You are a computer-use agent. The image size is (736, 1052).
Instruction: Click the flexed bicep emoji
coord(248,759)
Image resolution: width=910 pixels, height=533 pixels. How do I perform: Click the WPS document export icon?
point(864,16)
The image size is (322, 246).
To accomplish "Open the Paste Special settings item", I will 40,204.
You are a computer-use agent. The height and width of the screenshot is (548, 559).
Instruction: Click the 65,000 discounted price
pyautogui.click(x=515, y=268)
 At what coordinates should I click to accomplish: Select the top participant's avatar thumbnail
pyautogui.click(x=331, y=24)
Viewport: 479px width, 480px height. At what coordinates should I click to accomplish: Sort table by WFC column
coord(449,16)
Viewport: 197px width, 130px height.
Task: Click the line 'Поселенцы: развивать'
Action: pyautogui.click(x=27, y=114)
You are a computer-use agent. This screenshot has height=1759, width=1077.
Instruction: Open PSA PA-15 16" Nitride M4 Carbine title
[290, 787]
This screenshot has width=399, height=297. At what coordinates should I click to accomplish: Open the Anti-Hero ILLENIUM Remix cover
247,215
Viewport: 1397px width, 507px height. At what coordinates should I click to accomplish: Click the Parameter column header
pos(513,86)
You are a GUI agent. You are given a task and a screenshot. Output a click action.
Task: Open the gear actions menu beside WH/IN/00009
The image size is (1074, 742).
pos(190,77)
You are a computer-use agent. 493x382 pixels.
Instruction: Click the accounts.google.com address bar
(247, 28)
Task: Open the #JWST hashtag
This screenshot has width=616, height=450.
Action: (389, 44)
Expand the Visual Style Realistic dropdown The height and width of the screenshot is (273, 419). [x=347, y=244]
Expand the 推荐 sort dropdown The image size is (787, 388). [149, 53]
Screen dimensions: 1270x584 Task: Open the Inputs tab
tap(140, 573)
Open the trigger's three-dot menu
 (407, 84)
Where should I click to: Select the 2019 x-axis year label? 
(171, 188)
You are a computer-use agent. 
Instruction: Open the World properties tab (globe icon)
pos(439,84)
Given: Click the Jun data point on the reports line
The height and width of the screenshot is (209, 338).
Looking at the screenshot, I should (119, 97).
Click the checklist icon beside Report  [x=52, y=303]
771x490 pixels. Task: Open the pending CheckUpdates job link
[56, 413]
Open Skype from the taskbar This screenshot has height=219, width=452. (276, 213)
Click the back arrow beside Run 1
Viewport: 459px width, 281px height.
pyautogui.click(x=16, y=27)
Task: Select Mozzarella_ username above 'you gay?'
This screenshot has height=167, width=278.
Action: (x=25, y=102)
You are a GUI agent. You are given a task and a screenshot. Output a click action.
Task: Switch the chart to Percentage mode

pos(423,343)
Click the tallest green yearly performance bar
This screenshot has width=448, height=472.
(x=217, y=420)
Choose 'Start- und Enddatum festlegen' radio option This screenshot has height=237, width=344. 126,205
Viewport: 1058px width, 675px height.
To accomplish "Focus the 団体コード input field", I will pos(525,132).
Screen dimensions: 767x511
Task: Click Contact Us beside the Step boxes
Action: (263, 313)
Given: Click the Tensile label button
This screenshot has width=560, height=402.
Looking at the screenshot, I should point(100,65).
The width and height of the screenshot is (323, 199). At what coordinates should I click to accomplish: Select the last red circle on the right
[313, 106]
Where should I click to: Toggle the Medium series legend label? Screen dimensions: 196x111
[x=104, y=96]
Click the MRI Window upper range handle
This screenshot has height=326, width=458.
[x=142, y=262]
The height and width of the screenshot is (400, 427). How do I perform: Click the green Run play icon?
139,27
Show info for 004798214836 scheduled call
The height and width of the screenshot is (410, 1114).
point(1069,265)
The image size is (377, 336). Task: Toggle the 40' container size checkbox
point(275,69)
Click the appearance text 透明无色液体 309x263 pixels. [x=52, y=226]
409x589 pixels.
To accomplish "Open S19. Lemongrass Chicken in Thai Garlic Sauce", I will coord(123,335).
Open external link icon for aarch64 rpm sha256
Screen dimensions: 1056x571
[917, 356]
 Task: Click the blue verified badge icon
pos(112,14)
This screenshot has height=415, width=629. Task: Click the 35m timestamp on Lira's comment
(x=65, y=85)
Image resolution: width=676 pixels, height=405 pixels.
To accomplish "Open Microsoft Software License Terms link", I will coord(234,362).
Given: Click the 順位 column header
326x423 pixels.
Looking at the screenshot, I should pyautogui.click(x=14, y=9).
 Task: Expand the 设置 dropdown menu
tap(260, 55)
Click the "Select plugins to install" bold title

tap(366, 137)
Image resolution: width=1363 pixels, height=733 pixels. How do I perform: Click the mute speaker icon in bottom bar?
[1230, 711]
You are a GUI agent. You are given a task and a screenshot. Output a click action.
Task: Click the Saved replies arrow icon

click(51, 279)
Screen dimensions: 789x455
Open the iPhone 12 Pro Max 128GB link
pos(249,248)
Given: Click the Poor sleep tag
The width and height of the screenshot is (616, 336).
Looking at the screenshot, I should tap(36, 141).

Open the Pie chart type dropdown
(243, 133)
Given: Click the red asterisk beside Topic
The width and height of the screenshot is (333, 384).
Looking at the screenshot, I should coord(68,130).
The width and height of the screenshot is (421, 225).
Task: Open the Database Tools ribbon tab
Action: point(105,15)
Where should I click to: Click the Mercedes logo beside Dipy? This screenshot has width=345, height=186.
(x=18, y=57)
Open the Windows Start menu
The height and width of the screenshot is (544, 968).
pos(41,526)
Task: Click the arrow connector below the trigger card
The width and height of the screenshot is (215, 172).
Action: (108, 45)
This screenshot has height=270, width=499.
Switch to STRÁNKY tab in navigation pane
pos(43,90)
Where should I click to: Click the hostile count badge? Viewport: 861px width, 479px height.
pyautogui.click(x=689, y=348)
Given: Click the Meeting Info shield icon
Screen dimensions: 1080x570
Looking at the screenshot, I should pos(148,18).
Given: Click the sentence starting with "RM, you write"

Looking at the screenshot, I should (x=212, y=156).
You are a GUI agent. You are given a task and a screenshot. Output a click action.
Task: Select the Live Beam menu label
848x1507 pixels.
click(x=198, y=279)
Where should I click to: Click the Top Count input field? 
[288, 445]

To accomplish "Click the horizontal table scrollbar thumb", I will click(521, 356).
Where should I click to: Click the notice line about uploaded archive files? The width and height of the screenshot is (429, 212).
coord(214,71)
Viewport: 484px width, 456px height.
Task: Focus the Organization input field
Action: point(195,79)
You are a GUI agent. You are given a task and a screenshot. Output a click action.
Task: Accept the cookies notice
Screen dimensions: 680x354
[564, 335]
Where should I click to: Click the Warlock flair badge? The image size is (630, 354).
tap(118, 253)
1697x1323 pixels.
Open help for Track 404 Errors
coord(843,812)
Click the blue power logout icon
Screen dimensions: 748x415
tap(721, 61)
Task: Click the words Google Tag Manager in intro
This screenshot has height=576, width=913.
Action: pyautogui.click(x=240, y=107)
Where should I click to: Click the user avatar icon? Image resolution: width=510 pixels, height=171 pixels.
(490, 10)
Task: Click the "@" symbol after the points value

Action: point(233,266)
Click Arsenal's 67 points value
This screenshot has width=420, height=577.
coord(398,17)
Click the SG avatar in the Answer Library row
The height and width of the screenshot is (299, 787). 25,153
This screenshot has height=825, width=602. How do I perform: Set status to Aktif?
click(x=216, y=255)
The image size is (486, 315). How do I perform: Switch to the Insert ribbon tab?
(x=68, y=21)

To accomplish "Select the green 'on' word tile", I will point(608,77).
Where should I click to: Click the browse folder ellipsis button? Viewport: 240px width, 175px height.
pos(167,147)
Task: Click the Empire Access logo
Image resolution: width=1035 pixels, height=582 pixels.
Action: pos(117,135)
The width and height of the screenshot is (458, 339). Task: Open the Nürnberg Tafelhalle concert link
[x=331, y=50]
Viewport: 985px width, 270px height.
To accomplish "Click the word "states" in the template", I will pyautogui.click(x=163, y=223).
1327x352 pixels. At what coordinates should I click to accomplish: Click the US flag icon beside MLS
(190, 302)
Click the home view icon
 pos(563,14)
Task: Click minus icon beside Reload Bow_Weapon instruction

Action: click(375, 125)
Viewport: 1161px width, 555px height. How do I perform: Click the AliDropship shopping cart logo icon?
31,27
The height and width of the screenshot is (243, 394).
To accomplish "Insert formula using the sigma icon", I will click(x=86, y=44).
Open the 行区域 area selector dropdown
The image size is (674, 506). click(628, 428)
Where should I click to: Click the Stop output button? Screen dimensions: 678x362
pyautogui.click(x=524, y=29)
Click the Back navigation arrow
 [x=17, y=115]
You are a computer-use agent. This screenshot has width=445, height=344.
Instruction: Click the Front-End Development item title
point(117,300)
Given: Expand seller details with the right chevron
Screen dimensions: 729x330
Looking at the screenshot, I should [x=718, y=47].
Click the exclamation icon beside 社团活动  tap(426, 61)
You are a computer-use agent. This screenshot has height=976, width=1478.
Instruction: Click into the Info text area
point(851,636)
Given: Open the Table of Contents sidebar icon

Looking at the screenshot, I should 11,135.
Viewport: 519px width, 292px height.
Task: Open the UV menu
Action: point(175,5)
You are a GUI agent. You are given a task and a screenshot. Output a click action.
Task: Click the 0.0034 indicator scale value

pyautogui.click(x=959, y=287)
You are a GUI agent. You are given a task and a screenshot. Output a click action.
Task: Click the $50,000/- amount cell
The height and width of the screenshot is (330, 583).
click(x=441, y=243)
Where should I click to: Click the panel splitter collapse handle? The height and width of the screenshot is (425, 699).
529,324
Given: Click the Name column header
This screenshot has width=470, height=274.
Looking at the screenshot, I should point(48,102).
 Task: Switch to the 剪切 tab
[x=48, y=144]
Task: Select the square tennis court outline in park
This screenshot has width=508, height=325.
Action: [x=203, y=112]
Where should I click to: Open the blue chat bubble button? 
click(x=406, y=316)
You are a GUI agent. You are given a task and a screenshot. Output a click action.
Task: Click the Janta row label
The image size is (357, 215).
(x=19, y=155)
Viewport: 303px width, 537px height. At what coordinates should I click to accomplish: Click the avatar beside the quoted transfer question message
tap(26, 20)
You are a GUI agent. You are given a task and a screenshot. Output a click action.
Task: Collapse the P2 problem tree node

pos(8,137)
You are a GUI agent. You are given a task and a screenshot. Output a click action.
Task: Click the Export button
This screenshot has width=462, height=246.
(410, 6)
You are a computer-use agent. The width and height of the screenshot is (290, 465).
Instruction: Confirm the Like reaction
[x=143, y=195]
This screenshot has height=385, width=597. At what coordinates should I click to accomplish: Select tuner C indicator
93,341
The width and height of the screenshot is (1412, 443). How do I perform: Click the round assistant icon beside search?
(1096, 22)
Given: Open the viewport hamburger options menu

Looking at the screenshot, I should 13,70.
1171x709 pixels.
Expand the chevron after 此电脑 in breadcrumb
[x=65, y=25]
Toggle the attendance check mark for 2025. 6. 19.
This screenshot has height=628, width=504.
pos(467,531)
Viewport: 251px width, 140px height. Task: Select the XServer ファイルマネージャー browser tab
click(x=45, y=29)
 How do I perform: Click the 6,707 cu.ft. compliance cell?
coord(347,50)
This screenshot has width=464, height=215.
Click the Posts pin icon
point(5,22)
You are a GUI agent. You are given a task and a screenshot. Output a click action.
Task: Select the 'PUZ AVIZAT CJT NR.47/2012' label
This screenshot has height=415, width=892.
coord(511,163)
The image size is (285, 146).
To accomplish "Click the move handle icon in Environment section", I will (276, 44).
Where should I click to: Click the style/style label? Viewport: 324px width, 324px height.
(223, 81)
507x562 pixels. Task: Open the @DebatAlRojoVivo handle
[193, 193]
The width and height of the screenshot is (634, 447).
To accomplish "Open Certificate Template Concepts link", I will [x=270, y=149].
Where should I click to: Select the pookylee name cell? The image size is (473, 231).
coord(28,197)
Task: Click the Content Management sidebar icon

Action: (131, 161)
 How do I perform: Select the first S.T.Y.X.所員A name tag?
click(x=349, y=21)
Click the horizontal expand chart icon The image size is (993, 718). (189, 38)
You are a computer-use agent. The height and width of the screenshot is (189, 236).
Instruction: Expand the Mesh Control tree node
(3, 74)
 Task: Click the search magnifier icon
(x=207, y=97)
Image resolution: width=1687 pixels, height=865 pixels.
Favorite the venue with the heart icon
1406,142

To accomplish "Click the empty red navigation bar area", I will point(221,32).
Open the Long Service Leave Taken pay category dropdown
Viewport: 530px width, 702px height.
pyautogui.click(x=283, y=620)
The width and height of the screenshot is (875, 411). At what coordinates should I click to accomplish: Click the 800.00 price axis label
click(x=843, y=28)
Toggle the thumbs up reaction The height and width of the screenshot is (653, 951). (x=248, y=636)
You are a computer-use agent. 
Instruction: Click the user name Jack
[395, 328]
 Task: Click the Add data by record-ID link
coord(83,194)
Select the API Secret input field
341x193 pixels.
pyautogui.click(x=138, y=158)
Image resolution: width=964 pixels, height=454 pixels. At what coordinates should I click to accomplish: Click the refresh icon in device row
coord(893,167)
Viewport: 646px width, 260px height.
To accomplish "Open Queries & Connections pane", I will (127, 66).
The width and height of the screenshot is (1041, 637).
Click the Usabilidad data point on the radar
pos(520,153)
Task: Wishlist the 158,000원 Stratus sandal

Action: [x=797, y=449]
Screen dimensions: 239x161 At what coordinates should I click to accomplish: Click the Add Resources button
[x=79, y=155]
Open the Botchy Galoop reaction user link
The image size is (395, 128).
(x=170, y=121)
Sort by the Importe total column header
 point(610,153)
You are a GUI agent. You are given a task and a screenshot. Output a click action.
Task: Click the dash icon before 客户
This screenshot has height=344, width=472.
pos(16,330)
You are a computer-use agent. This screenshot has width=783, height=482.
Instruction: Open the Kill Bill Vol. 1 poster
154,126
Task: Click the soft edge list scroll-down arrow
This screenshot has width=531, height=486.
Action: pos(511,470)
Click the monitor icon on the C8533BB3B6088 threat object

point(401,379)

WHAT THE TASK ASKS:
Once you reach the line containing "Screen dimensions: 239x161", output that line and each one after it exactly, ending with the final line of the listing and adding nothing else.

EXPECTED OUTPUT:
Screen dimensions: 239x161 At what coordinates should I click to accomplish: Click the Add Resources button
[x=79, y=155]
Open the Botchy Galoop reaction user link
The image size is (395, 128).
(x=170, y=121)
Sort by the Importe total column header
 point(610,153)
You are a GUI agent. You are given a task and a screenshot. Output a click action.
Task: Click the dash icon before 客户
This screenshot has height=344, width=472.
pos(16,330)
You are a computer-use agent. This screenshot has width=783, height=482.
Instruction: Open the Kill Bill Vol. 1 poster
154,126
Task: Click the soft edge list scroll-down arrow
This screenshot has width=531, height=486.
Action: pos(511,470)
Click the monitor icon on the C8533BB3B6088 threat object

point(401,379)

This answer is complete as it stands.